June 3, 2013
Indiana agriculture is definitely not one world this spring and early summer. The northern half of the state, more or less, got a jump on the south in planting date, even though it may have been later than they normally plant. The south is catching up between showers.
That's not the only observation that makes things different this year. Some people are no-tilling into bean stubble, some are no-tilling into cover crops, standing or burned down, and some are working soil and planting into bug-dust. That assumes it was dry enough to form 'bug dust.'
Little residue: As if you need a reminder, fields that looked like this last summer didn't leave much residue behind to be worked up this spring.
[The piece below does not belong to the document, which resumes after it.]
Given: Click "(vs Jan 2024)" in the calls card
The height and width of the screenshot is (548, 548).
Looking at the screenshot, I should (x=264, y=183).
It looked like the 1970s in some fields where the soil worked up very fine. Hopefully big rains won't lead to lots of soil erosion that makes lakes and streams look like it's 1970 all over again too.
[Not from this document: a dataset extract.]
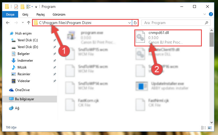
Task: Go up one folder level arrow
Action: pyautogui.click(x=29, y=23)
Why did the soils work up so fine where farmers made two to three trips before planting? Even some who made trips with so-called vertical tillage tools wound up planting into very fine soil. One theory is that in many areas, there was so little residue produced last year by the sub-par corn crop during the drought that there was little to stand in the way of working the soil into fine powder.
The other issue is that in many of those stressed fields, the stalks that were there were affected by stress and disease disintegrated by harvest. So they provided little for the field cultivator or even vertical tillage tool to encounter this spring.
What's uncertain is if these soils will crust if there are strong rains on top of them. If that happens, soybean emergence might be a problem. Soybean emergence has also been a problem in no-till fields that were planted too wet.